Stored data

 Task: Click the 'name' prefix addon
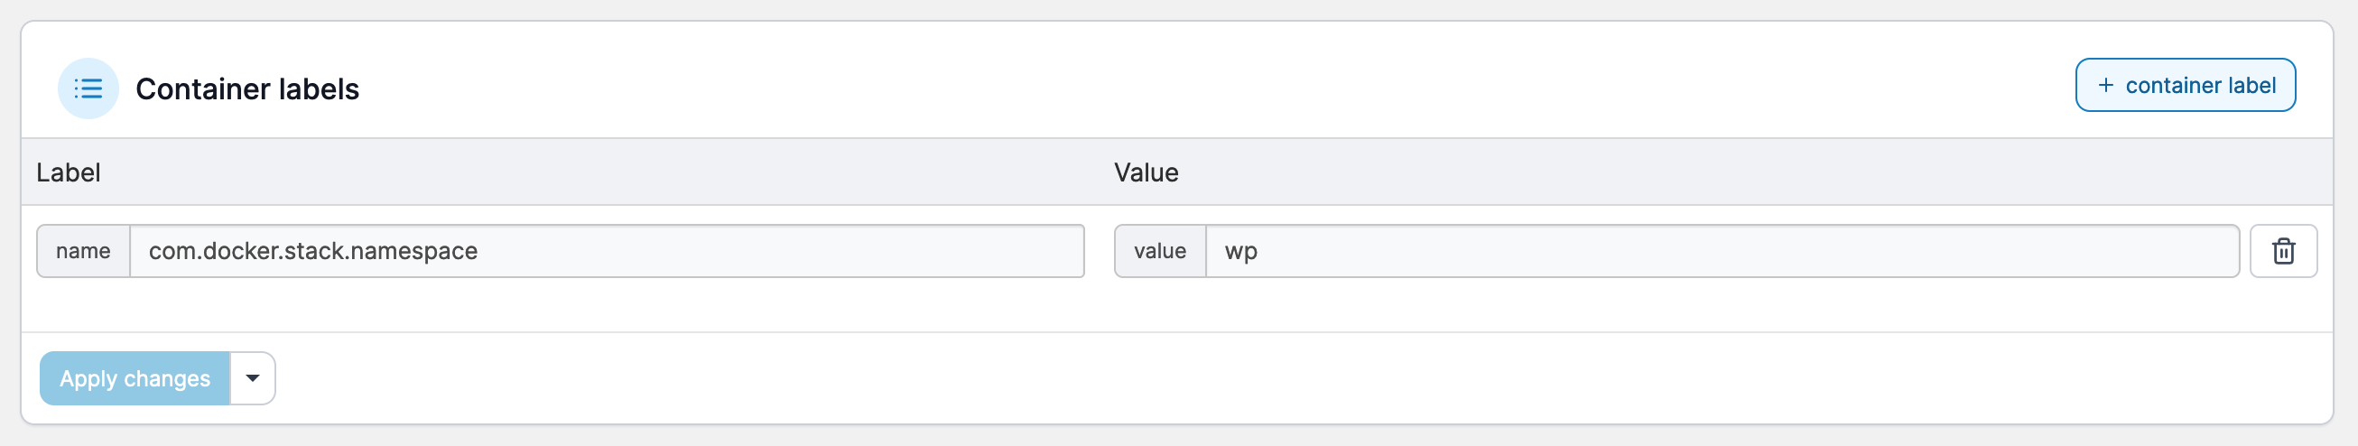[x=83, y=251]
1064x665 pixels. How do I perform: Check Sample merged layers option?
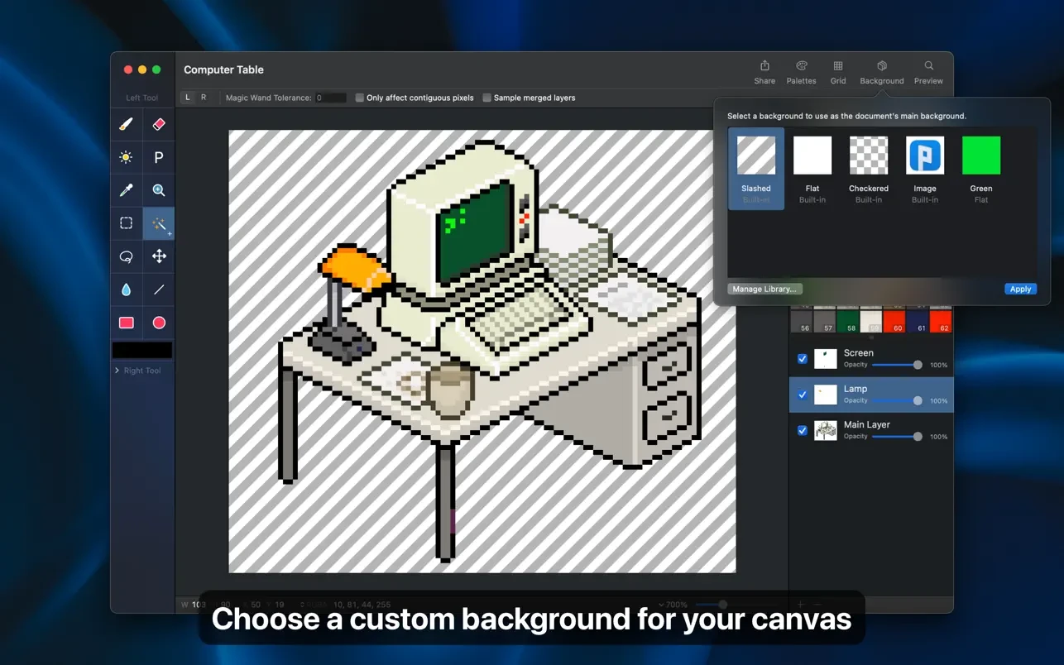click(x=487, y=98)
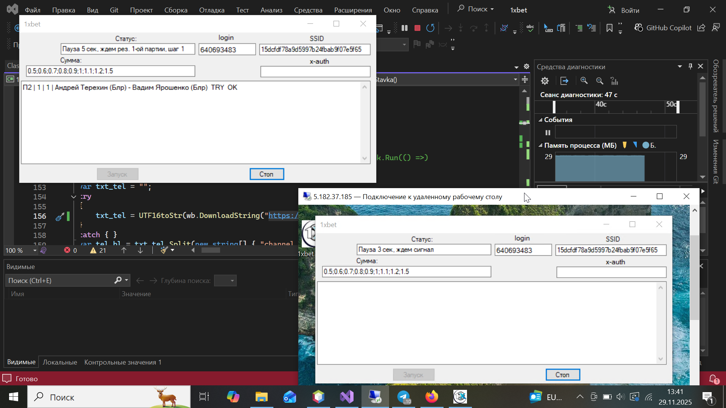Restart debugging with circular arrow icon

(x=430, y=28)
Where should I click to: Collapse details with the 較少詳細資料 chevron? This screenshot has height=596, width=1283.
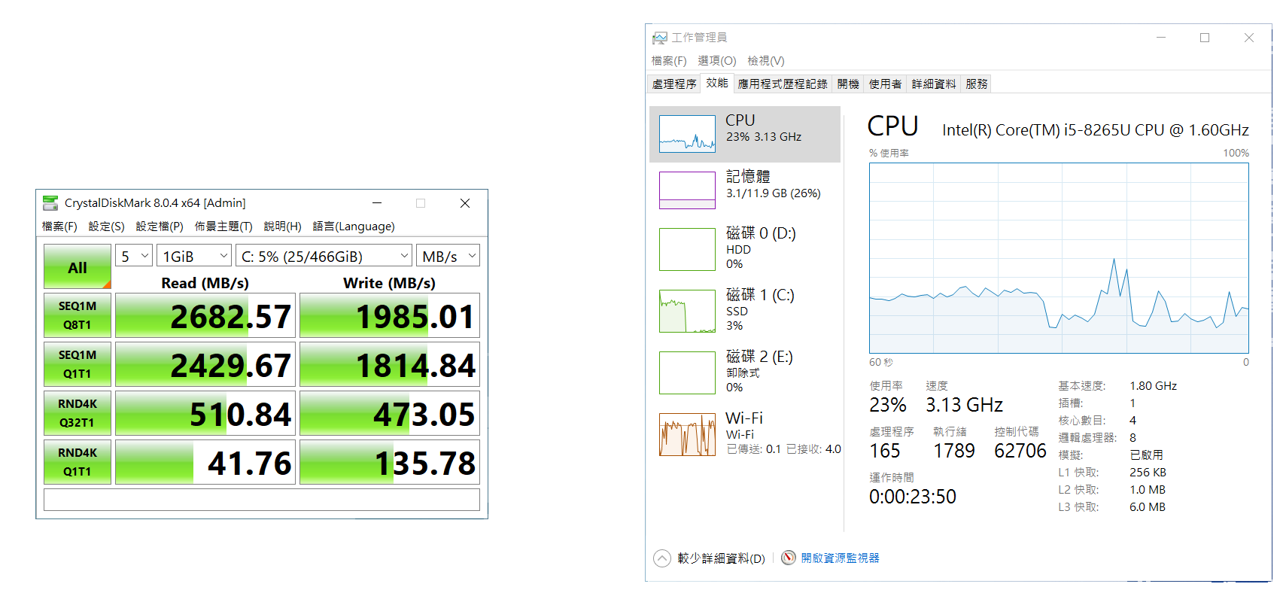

=== Task objective ===
Reproduce all of the material above word for word, and leave the pictures out.

=== Result of this task ===
 Task: Click the 'name' prefix addon
[x=83, y=251]
1064x665 pixels. How do I perform: Check Sample merged layers option?
click(x=487, y=98)
Restart debugging with circular arrow icon

(x=430, y=28)
Where should I click to: Collapse details with the 較少詳細資料 chevron? This screenshot has height=596, width=1283.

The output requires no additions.